Encouraging Phase III findings provided a boost to Isotechnika Inc., which Wednesday reported interim data from a psoriasis study of its lead immunosuppressive drug, ISA247.
"The take-home message is that we met our endpoints for the 24-week trial after 12 weeks," Isotechnika President and Chief Operating Officer Randall Yatscoff told BioWorld Today. "It confirms that this drug has a therapeutic window."
Called the Canadian Phase III Psoriasis (SPIRIT) trial, it met all primary and secondary efficacy endpoints with minimal side effects, he noted. Those results also are expected to pave the way for partnerships on the drug, to which the Edmonton, Alberta-based company owns all psoriasis rights.
"This bodes well for a potential licensing deal," Yatscoff added. "We've been waiting to do detailed negotiations until this data came out."
But with more than C$60 million (US$51.2 million) in reserve, he said Isotechnika is in good position to move the program forward even without a partner. Yatscoff also predicted that marketing applications for ISA247, a cyclosporine analogue and therefore a calcineurin inhibitor, would be filed in 2008.
The 24-week, double-blinded study, which began late last year, included 453 patients with stable, moderate to severe plaque psoriasis.
They were randomized to three dosing groups of orally administered ISA247 (0.2 mg/kg, 0.3 mg/kg and 0.4 mg/kg) or placebo. All four groups were of equal size. (See BioWorld Today, Dec. 3, 2004.)
In the high-dose group, 48 percent of patients achieved a 75 percent reduction in their Psoriasis Area and Severity Index (PASI) score and 72 percent achieved a PASI 50 score. In the middle-dose group, 24 percent and 47 percent achieved PASI 75 and PASI 50 scores, respectively. At those two dose levels, both PASI 50 and PASI 75 scores were clinically significant compared to placebo. The mean reductions in PASI scores among high- and middle-dose patients were 62.5 percent and 44 percent, respectively.
Also, there were no clinically significant differences in mean serum creatinine and glomerular filtration rate. Incidences of treatment-related adverse events in study drug patients were similar to those receiving placebo and unrelated to dosing, though after 12 weeks of treatment, four high-dose patients and one in the middle-dose group were withdrawn due to a clinically significant effect on kidney function.

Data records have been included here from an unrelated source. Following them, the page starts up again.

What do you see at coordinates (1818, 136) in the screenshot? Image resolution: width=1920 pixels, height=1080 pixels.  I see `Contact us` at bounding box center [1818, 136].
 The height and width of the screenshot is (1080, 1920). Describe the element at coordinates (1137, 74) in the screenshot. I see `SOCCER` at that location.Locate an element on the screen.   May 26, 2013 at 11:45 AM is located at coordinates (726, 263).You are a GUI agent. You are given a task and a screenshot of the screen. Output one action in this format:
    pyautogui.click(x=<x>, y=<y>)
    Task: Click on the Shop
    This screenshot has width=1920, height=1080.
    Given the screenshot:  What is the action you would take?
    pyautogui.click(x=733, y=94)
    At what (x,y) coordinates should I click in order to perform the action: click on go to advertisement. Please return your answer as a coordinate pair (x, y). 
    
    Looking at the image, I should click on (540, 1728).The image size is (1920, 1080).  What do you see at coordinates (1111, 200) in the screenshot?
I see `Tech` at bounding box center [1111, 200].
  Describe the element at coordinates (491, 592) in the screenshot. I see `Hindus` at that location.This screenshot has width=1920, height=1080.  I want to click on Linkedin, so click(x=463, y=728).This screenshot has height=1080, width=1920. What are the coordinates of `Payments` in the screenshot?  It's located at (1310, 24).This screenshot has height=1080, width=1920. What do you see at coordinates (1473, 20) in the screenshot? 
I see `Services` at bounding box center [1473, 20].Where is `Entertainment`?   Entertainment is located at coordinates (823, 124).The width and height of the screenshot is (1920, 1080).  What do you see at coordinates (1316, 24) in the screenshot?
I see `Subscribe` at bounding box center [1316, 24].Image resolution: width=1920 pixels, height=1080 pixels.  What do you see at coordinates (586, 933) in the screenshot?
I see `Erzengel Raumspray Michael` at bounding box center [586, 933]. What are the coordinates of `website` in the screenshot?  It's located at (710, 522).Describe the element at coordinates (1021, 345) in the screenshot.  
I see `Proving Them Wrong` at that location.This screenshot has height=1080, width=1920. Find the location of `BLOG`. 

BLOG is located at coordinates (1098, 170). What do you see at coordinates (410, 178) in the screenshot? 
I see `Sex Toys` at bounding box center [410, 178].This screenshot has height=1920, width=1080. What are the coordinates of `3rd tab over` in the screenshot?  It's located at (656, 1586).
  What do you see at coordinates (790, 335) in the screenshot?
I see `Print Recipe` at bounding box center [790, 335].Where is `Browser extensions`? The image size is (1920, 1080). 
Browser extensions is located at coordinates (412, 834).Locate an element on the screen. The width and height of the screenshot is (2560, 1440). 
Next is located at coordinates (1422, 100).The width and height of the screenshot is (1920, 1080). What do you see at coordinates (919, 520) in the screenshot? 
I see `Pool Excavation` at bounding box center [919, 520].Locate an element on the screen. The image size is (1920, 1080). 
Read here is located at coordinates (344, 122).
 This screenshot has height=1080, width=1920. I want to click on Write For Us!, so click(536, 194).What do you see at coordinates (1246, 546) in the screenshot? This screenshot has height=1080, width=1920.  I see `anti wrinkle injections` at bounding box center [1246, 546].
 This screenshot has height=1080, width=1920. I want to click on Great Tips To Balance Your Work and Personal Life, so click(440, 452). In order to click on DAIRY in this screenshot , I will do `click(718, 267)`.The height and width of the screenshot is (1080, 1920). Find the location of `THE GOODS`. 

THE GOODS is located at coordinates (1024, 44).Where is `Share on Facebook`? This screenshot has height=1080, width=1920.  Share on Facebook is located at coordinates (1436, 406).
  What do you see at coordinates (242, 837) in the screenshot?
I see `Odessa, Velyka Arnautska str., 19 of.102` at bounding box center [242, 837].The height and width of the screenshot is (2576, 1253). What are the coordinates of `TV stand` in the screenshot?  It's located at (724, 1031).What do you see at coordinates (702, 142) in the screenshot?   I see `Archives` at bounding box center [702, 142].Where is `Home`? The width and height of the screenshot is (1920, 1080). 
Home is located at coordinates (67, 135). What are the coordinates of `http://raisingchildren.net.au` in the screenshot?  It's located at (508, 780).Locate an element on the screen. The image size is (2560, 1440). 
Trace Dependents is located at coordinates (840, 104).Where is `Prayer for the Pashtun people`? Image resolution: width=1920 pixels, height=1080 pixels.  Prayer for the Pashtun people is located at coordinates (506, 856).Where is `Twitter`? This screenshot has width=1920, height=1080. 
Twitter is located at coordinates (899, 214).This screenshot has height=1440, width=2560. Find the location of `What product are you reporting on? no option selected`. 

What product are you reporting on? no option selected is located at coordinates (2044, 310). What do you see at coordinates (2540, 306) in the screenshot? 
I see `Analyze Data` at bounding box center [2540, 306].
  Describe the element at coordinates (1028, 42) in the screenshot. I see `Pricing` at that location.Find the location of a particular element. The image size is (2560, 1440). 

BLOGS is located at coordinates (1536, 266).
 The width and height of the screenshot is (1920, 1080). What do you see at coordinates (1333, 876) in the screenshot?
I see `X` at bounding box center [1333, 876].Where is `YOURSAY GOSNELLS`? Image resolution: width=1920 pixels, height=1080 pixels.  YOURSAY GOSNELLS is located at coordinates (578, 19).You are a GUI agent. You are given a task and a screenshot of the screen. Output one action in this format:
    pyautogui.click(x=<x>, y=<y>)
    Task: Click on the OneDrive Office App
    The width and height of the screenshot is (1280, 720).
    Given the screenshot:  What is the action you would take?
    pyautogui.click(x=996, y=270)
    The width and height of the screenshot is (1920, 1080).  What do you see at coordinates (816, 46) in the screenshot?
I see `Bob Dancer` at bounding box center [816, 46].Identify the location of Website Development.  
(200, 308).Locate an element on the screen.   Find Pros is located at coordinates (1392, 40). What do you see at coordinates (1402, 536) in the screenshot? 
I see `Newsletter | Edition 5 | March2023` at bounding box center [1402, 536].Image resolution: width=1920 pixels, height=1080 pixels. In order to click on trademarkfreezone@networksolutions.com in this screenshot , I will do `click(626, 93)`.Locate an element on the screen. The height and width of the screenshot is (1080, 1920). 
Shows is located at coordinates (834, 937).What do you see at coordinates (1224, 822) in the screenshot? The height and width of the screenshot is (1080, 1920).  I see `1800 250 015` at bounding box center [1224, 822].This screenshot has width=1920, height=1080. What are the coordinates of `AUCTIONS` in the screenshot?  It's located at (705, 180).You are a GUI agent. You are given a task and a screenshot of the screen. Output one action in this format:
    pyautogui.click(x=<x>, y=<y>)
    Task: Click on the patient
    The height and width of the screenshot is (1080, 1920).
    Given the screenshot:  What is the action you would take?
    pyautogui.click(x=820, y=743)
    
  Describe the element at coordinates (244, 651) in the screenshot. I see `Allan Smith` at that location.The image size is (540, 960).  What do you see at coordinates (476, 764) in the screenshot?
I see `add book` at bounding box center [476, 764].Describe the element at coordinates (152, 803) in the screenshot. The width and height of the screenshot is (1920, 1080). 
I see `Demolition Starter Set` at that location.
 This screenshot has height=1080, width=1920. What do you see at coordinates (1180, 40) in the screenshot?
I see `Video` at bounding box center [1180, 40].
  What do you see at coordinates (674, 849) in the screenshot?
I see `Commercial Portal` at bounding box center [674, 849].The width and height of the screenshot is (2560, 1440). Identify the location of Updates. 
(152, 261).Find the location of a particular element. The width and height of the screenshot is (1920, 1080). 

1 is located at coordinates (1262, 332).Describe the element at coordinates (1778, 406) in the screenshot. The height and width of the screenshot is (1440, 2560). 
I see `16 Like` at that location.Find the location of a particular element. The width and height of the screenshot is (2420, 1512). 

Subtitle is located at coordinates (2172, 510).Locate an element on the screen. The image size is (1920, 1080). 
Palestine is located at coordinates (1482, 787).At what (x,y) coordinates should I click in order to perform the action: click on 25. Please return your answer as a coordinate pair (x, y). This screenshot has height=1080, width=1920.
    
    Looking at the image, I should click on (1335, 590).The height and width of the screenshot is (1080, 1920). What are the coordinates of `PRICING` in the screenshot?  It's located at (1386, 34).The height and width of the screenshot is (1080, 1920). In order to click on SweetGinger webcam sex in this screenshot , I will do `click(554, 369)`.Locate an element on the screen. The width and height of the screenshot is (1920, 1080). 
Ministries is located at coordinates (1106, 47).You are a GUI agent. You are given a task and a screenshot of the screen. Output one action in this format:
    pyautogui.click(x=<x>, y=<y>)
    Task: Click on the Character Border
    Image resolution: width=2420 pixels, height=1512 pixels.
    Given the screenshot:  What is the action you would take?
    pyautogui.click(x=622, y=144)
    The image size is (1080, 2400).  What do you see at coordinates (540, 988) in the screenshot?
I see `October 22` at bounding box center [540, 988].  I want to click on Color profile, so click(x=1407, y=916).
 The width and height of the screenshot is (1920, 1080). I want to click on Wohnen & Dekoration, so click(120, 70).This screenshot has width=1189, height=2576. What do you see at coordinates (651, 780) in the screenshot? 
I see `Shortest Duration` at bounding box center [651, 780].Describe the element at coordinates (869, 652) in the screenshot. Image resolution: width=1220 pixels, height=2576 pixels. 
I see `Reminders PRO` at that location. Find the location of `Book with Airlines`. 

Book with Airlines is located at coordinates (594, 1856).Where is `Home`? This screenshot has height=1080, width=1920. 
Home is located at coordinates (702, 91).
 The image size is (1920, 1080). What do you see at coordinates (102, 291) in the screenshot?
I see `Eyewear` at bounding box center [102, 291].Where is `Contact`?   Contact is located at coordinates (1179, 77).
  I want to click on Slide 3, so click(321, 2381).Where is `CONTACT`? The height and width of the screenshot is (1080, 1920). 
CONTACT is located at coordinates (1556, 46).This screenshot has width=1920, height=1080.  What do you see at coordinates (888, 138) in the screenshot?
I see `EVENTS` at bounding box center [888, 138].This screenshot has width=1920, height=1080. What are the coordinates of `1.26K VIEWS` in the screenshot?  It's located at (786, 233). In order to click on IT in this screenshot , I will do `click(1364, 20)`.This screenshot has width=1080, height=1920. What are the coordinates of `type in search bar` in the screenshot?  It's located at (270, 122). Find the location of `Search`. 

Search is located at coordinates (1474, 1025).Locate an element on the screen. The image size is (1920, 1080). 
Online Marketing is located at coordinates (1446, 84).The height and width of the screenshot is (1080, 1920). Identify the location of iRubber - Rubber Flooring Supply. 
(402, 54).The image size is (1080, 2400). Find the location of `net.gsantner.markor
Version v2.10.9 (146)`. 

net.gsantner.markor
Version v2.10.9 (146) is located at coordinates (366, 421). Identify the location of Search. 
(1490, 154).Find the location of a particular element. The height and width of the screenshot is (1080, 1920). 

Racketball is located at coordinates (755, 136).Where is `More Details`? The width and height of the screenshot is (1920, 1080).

But there were no clinically significant changes noted in hypertension, cholesterol, triglycerides and infectious complications. The adverse event monitoring results in part from ISA247's action, which is the same as tacrolimus and cyclosporine, but Yatscoff called its renal impact "a fraction of what you see for cyclosporine and other drugs of this class." Concurrent with the initial Phase III trial is a carcinogenicity study in animals.
In addition to establishing a better profile for ISA247 than other calcineurin inhibitors, Isotechnika also is positioning its product against more recent entries into the psoriasis market: the biologics. Those drugs have infectious complications, Yatscoff said, and are either intravenously infused or injected subcutaneously intramuscularly, while ISA247 is delivered orally twice daily.
"With our favorable side effect profile, this has the potential to be first-line therapy," Yatscoff said. "And compared to the biologics, it's less expensive, easier to use and easier to monitor, so there are a number of advantages."
Going forward, Isotechnika expects to begin two further Phase III trials, one in the U.S. and another in Europe. Meetings with regulatory authorities on such studies would occur after the company reports full 24-week data from the trial, which Yatscoff expects to happen early next year. He added that the future studies would test a single dose, either 0.3 mg/kg or 0.4 mg/kg of ISA247, vs. placebo or comparator medications.
Beyond psoriasis, ISA247 just entered a Phase IIb study to evaluate its ability to block rejection in kidney transplant patients as part of a collaborative effort with F. Hoffmann-La Roche Ltd., of Basel, Switzerland. Elsewhere in Isotechnika's clinical pipeline is another immunosuppressive compound called TAFA93, a prodrug of the mTOR inhibitor rapamycin. Applications being studied include uses in stents, oncology and transplants.
On Wednesday, the company's stock (TSE:ISA) gained C32 cents to close at C$2.64.